Another example, I typed “strata managers NSW” and the following appeared:

  • Strata managers NSW
  • Strata management act
  • Strata management NSW governments
  • Strata management NSW law
  • Changing strata managers NSW
  • Strata title managers NSW.

When you get the hang of searching, you will obtain most of the information you need, feel more empowered and in control and if you don’t serve on a committee, you will have more in common and more empathy toward your committee or strata manager.


By now you would have guessed this article is about knowledge and commonality. Despite naysayer’s in politics and media, I believe we have more in common than we don’t.

Does history support my contention? In order to find an historical starting point, I Googled “do religions have anything in common?” After all, most religions go back thousands of years and have lots of history and at the time of writing it was Easter. What follows is what I discovered.

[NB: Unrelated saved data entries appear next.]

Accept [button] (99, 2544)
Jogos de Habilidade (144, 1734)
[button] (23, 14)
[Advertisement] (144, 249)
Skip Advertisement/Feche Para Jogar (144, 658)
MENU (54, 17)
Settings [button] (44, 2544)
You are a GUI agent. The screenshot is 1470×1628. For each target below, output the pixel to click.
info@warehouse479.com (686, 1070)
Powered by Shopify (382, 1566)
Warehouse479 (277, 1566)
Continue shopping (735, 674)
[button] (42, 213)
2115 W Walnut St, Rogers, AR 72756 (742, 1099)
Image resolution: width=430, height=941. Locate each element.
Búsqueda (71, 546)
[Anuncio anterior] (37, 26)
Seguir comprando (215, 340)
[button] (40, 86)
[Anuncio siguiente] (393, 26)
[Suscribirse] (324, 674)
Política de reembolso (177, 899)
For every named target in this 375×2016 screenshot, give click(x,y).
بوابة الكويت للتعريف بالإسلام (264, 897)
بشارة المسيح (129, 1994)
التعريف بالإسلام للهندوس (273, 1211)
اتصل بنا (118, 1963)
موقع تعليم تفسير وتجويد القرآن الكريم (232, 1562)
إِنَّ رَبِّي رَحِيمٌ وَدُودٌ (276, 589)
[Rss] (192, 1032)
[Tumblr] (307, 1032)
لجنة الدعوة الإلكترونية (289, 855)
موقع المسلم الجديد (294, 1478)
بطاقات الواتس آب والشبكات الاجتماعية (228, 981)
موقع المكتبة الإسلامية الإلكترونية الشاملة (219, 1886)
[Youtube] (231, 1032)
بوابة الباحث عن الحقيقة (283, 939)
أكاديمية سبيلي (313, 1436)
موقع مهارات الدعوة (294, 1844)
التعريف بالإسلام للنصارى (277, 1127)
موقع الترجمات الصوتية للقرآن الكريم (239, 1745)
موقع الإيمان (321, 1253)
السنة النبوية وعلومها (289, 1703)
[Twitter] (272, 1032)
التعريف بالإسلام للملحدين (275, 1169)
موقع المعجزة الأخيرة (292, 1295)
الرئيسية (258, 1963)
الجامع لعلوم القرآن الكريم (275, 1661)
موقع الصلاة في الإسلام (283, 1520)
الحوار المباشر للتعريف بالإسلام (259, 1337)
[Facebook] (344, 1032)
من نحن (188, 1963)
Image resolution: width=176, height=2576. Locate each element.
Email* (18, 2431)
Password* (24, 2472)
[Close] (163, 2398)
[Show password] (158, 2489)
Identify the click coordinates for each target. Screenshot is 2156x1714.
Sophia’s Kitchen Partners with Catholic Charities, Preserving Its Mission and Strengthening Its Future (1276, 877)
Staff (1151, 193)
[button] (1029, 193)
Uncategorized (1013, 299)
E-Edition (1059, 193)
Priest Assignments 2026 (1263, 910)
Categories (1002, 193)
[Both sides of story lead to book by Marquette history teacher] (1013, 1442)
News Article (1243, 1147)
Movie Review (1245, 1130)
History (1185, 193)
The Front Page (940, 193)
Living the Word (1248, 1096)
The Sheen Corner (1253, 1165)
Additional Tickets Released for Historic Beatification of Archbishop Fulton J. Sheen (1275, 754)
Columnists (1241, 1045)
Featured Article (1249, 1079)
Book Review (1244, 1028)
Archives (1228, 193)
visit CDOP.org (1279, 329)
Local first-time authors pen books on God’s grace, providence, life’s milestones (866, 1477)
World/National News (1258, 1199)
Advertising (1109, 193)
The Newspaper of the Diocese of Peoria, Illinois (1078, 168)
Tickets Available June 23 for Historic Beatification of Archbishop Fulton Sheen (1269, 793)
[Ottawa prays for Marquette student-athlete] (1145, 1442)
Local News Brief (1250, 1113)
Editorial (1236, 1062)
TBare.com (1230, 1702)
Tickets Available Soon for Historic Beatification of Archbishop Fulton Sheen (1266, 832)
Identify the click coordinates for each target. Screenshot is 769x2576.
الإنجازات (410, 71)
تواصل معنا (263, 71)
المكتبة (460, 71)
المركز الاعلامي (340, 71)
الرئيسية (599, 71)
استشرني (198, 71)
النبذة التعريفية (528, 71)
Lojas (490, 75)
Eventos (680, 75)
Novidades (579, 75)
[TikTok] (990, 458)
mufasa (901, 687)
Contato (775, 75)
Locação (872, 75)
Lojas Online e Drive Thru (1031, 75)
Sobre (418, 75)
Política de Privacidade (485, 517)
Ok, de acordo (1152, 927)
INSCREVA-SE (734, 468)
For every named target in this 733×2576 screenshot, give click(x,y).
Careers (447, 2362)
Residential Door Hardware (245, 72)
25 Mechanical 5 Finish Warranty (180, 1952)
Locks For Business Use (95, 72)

For Christians, Easter commemorates the resurrection of Jesus in about 30 AD. A happy and hopeful event. For Jews, Passover (or Pesach as otherwise known) also occurs round Easter and commemorates the Exodus of the Jews from Egypt around 1300 BCE, when they were freed from slavery by the Pharaoh, and their journey through the desert to the land of Canaan (part of modern Israel). On the way, Moses received the Ten Commandments from God on Mount Sinai. Both Christians and Jews believe in Exodus story. The some of those commandments Moses was delivered remain the basis of universal law no matter whether one is religious or not.

It crossed my mind, does Islam have anything in common with Judaism and Christianity. I discovered Islam was founded in Mecca and Medina at the start of the 7th century, about 600 years after the founding of Christianity and thousands of years after Judaism.

Christianity and Islam have common roots going back to Judaism. Each faith has connections to the prophets Moses and Abraham.

Abraham had a son Isaac who is recognised as a patriarch, prophet and messenger of God by Muslims, Jews and Christians.

Muslims believe the Five Pillars of Islam must be followed by all Muslims. Those include the Shahadah (Declaration of faith); trusting and understanding the words of the Shahadah, which means that there is no other god except Allah (the belief in one God is a philosophy also held by Jews and Christians). Jews, Muslims and Christians at one time or another fast and commonly believe in the central values of family, charity, and respect for others.

When Jews, Christians and Muslims have so much in common why is there so much anger and mistrust? I don’t know but I am now fascinated to explore why.

On a lighter note things on in Sydney in May 2019 to enjoy and get together with your family and friends

Here is a great link of things to do in Sydney during the month of May.

Want a laugh? Why not attend the Sydney Comedy Festival on between 22 April to 19 May 2019.

If you like a big feed and music try out Meatstock – The Music and Barbecue Festival 2019 at the Sydney Showground.

On Sunday 12 May there is the Mother’s Day Classic. You can do something for your mum AND raise funds for National Breast Cancer through its fun run (or walk), with lots food, coffee and jumping castles.